Reply with one number: the count of lines in the records below that hold "will".

:: Task input ::

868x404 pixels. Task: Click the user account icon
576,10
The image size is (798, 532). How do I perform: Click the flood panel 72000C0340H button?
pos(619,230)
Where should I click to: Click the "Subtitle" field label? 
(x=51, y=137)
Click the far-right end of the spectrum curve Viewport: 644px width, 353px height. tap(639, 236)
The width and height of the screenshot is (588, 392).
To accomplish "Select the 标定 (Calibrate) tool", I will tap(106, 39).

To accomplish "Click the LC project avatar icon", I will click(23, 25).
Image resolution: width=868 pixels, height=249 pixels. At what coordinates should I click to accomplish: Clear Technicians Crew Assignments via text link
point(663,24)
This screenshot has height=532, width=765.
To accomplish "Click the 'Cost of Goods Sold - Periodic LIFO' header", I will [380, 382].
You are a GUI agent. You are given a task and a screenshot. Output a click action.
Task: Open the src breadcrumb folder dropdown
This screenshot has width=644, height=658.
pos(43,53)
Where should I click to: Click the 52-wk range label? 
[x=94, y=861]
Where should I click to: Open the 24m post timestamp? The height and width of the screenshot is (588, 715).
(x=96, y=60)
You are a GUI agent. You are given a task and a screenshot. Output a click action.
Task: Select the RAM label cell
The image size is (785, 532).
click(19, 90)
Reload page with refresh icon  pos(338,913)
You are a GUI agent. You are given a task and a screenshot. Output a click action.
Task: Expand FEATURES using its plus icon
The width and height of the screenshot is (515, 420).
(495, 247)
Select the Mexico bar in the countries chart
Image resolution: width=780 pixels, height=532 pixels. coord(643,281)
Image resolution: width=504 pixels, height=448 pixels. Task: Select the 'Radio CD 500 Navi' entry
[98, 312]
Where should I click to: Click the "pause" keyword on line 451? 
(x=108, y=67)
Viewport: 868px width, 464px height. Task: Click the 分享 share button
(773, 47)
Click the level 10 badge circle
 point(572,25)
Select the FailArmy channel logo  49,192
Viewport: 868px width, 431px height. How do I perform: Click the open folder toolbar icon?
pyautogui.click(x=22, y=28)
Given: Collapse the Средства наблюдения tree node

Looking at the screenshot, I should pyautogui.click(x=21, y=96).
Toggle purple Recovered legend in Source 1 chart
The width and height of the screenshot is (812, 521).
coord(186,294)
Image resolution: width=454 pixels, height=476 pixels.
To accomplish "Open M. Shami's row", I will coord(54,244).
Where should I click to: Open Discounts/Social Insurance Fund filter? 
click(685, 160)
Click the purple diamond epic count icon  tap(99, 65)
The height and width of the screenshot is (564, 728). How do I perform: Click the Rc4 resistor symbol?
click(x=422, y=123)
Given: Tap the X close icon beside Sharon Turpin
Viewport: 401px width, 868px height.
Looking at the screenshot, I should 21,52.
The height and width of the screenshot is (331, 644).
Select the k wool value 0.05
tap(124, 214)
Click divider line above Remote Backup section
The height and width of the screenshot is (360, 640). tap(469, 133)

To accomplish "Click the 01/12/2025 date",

:::

- _Solution for this task_
4